------ Trecho ------
José: Sim, com certeza. A Cabify tinha uma proposta diferente. Em 2017, quando comecei, as taxas eram fixas, geralmente 25%. Isso era transparente. Na Uber, as taxas podem variar muito, e em alguns casos chegam a ser abusivas, chegando a 50% do valor da corrida.
A Cabify também trabalhava apenas com pagamento por cartão, o que eliminava o risco de assaltos ligados a dinheiro. Além disso, os passageiros sabiam que estavam pagando por um serviço diferenciado, com carros novos, confortáveis, e motoristas bem treinados. Era uma relação mais equilibrada: menos motoristas, mas com boas corridas e passageiros de qualidade.
E você tinha metas naquela época, como hoje?
José: Não exatamente, mas lembro que conseguia fazer R$ 500 em um único dia na Cabify, em meses normais, sem promoções ou feriados. E isso era R$ 500 limpos, descontando combustível e outros custos. Mas foi pontual. Normalmente, eu fazia entre R$ 250 e R$ 300 por dia na Cabify. Mas o detalhe é que eu não precisava trabalhar 12 ou 13 horas para isso. Geralmente, trabalhava de 7 a 8 horas por dia e conseguia atingir esses valores.Para comparar, hoje, para atingir esse valor na Uber, o mercado precisa estar dinâmico, como em dias de grande demanda, e é preciso trabalhar o dia inteiro.
A Cabify tinha menos motoristas, mas oferecia boas corridas e um público que estava disposto a pagar mais por um serviço superior. Na Uber, especialmente no modelo X, você acaba ganhando no volume, porque as tarifas são mais baixas. Já no Comfort, que é a categoria em que trabalho hoje, consigo melhores resultados, especialmente no verão, quando há mais turistas em Santos.
Parece que dezembro foi um mês bom para você. Pode falar mais sobre isso?
José: Com certeza. Dezembro, especialmente aqui na Baixada Santista, foi um mês excelente. O movimento foi intenso, com muitas pessoas indo à praia, e as corridas estavam com valores altos. Em dias como 31 de dezembro, as tarifas sobem muito por conta da demanda. Uma corrida que normalmente custa R$ 20 pode chegar a R$ 100.
Foi um mês que mostrou como é importante saber aproveitar as oportunidades. Mesmo em um mercado mais difícil, ainda é possível ter dias e meses muito lucrativos.
E, no início, quando você começou a trabalhar como motorista, sentiu medo ou insegurança?
José: Sim, senti bastante medo no começo. Havia muitas histórias de assaltos, sequestros relâmpagos e outros perigos. Além disso, ainda existia um pouco da tensão com taxistas. Quando comecei, essa rivalidade já estava diminuindo, mas cheguei a presenciar hostilidades, como motoristas de táxi chutando carros ou xingando motoristas de aplicativo, especialmente na rodoviária.
------
O que fazer ->
1 - Responda com base na entrevista:
(a) Qual era a taxa fixa geralmente cobrada pela Cabify em 2017?
(b) Quantas horas por dia José costumava trabalhar na Cabify?
(c) Em qual categoria da Uber José trabalha hoje?
2 - Quais valores em reais (R$) aparecem na entrevista? Cite cada um só uma vez.
3 - Escreva a continuação da entrevista a partir da última fala de José.
------ Dados registrados ------
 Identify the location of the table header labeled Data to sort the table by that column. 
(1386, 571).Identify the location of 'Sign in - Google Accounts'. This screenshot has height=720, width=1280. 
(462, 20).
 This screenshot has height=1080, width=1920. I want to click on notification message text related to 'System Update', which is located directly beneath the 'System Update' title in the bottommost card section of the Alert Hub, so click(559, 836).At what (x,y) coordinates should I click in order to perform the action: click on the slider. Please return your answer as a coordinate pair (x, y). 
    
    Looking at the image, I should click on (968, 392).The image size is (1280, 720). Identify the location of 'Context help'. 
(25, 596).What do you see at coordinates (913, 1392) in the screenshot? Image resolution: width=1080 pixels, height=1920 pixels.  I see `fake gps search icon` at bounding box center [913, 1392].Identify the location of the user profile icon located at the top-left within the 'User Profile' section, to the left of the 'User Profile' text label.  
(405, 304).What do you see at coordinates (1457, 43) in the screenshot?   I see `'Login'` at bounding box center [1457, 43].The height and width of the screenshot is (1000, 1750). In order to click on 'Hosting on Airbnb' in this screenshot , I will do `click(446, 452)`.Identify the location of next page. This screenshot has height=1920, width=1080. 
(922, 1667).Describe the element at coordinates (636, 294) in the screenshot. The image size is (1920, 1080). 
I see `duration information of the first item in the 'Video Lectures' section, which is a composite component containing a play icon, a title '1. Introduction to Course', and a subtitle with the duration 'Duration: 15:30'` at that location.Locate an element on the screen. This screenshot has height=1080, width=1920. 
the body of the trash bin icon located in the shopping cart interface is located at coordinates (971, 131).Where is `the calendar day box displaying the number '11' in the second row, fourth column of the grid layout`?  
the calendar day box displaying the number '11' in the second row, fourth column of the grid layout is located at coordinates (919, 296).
------
Respostas por tarefa ->
1 -
(a) 25%.
(b) De 7 a 8 horas por dia.
(c) Na categoria Comfort.

2 - R$ 500, R$ 250, R$ 300, R$ 20 e R$ 100.

3 -
Aqui na Baixada, inclusive, houve casos de grupos de taxistas se organizando para intimidar motoristas de aplicativo, danificar carros e até agredir. Hoje, isso quase não existe, mas naquela época era assustador.
Como foi lidar com essas situações ao longo do tempo?
José: Com o tempo e a experiência, fui aprendendo a filtrar situações. Por exemplo, aqui ainda é comum uma mulher chamar o carro para o marido ou filho sem avisar ao motorista. Quando isso acontece e a pessoa não manda uma mensagem explicando, eu cancelo a corrida. Sempre digo: se vai chamar para outra pessoa, avise o motorista. É uma questão de segurança para ambas as partes.
Outra coisa é saber identificar locais ou situações de risco. Apesar de não ter preconceito com comunidades, já que morei muitos anos na periferia de São Paulo, você desenvolve um “feeling” como motorista experiente. Hoje, consigo perceber quando algo está errado ou potencialmente perigoso.
No início, eu também ficava muito desconfortável com passageiros sentados atrás de mim, especialmente homens. Agora, quando isso acontece, costumo pedir: “Amigo, pode sentar aqui na frente, por favor? Eu me sinto mais seguro assim.” Gosto de ver o passageiro, acompanhar suas reações. Com mulheres, às vezes elas preferem ficar no banco de trás por segurança, e eu respeito totalmente isso.
No começo, é normal ter muito medo, porque você ainda está aprendendo a lidar com as situações. Mas com o tempo, você vai ganhando confiança e aprendendo a se proteger. Mesmo assim, sempre é importante estar atento e tomar decisões com segurança.